Because of this, PKB joined the Accelerator programme to raise awareness. “Awareness is often a challenge because innovation usually happens in rabbit holes where innovators focus on creating their solution, making it work and then getting people to use them,” says Humphreys. “They don’t open up to the wider world and many tend to be fairly isolated so other organisations don’t know what they’re doing, they don’t realise that solutions already exist and that they’re successful.”

Another challenge is cultural change, he says. “Patient ownership of information is a relatively new phenomenon, yet it now permeates every policy from the Forward View to Personalised Health and Care 2020. We wanted to look at how to shift culture from a patriarchal model of healthcare delivery – doctor says, patient does – to a collaborative approach. For us, it was important to have the NIA programme behind us to say the cultural shift not only should happen, it needs to happen.”

Priority #3: Efficiency
Efficiency is perhaps the most important of the Forward View’s priorities where innovation will have a role, says Maruthappu. “To plug the funding gap we can’t just have gradual, incremental changes in parts of the NHS, it’s going to require disruptive thinking, new models of care and innovations that allow us to provide the same quality of care – or better – for lower costs.”

One example of efficiency innovation is clinical collaboration tool Nervecentre, which was created by Paul Volkaerts five years ago after he noticed a gap in how hospitals communicate.

“There are only two ways to call a doctor in a hospital today,” he says. “You can put out the cardiac arrest call, which brings everyone running, or you can send out a beep, which brings no one running. There’s nothing in between the extremes, but what do you do if you’re a nurse who wants a doctor because a patient’s temperature is a little high or they’ve run out of painkillers?”

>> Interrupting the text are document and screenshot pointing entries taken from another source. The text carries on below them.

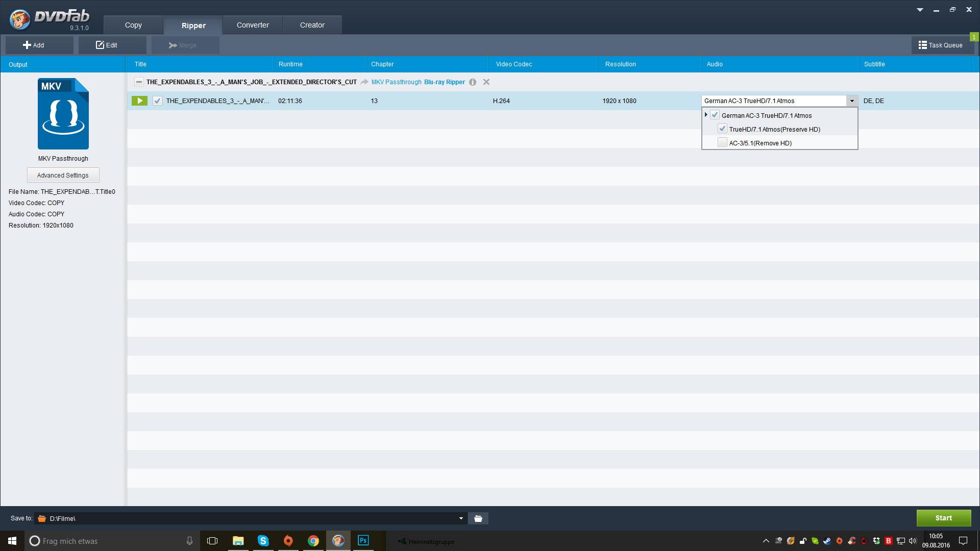Screen dimensions: 980x551
Task: Click the Add source button
Action: pyautogui.click(x=34, y=45)
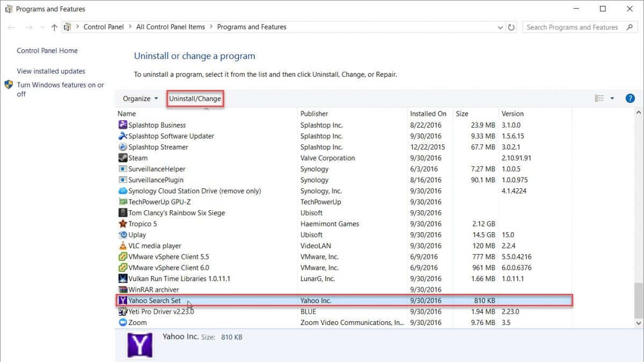Open the change view dropdown arrow
This screenshot has width=644, height=362.
pos(612,98)
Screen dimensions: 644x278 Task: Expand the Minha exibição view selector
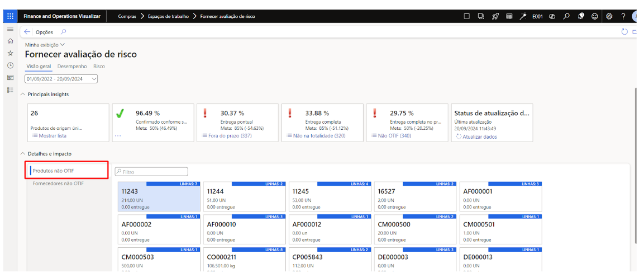point(45,45)
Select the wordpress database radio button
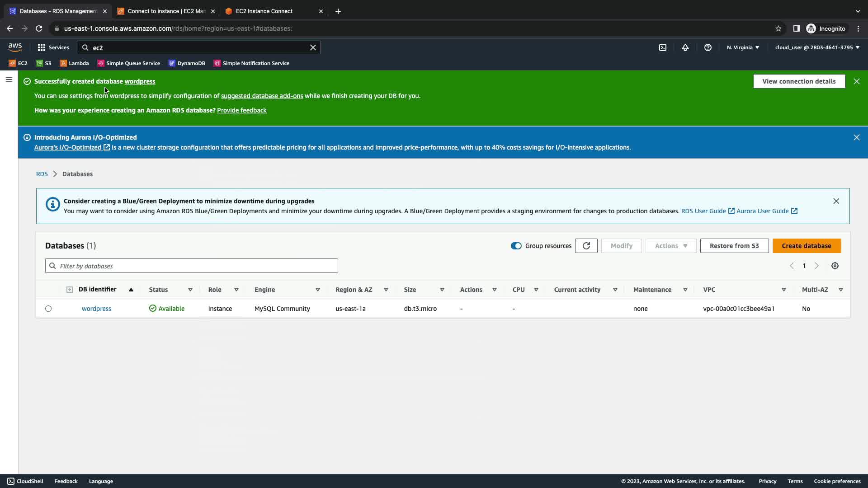This screenshot has height=488, width=868. coord(48,309)
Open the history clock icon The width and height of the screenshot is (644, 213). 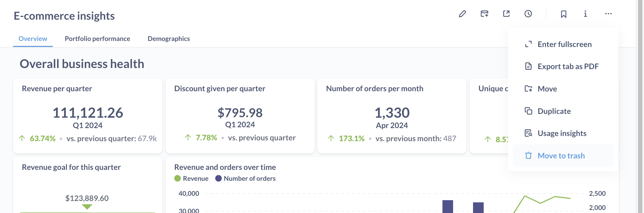point(528,14)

With the Nervecentre approach, healthcare professionals are given mobile devices with software that understands who everybody is in the hospital. “All a nurse needs do is use his or her phone to list what the patient needs and the system knows which doctor to contact. It adds the task to the doctor’s work list, the doctor’s phone buzzes, and then when they have finished whatever they’re doing they know where they need to go next,” says Volkaerts.

The technology has already been adopted in over 30 Trusts and studies show that Nervecentre can reduce the time doctors and nurses spend in the backroom by 60 percent, giving them more time to spend with patients.

Volkaerts hopes that the future will see greater integration of similar innovations within the NHS. “There has to be an IT culture in the NHS where all systems work together and the onus is on everyone to make that happen. It has to be equal as well; we can’t have a situation where a hospital can only deploy an innovation if it happens to be compatible with its electronic patient records.

“All of the NIA innovations are saving lives in some way, shape or form, whether they are IT or devices or models of care. They’re all making the service much better. And the challenge for IT really is to create a architecture that allows these things to co-exist. We are very willing and able to integrate, but integration is not a one-sided story. It requires all parties to come to the table and agree to work in that way.”

Looking aheadThe pharma industry has a role in improving innovation in the NHS, says Maruthappu. “Innovations are most powerful when combined – for example, a new therapeutic with a video consultation platform or a monitoring device that a patient can wear. Pharma is a key partner in deploying and designing innovations that will improve the health system. We need to work together to identify solutions to the challenges facing the health service as well as to work with start-ups and SMEs that are often extremely innovative.” The opportunities for the NHS are countless, so it’s no surprise that the NIA has big goals for the future. “We need to think about how we go from 17 Fellows to 1700, to perhaps 17,000. The NHS has huge scope for innovation, it’s got a great track record, but with major changes like the genomics revolution, data/digital revolution and wearables, there are unprecedented opportunities for us to embrace a new class of innovation and change the face of medicine.”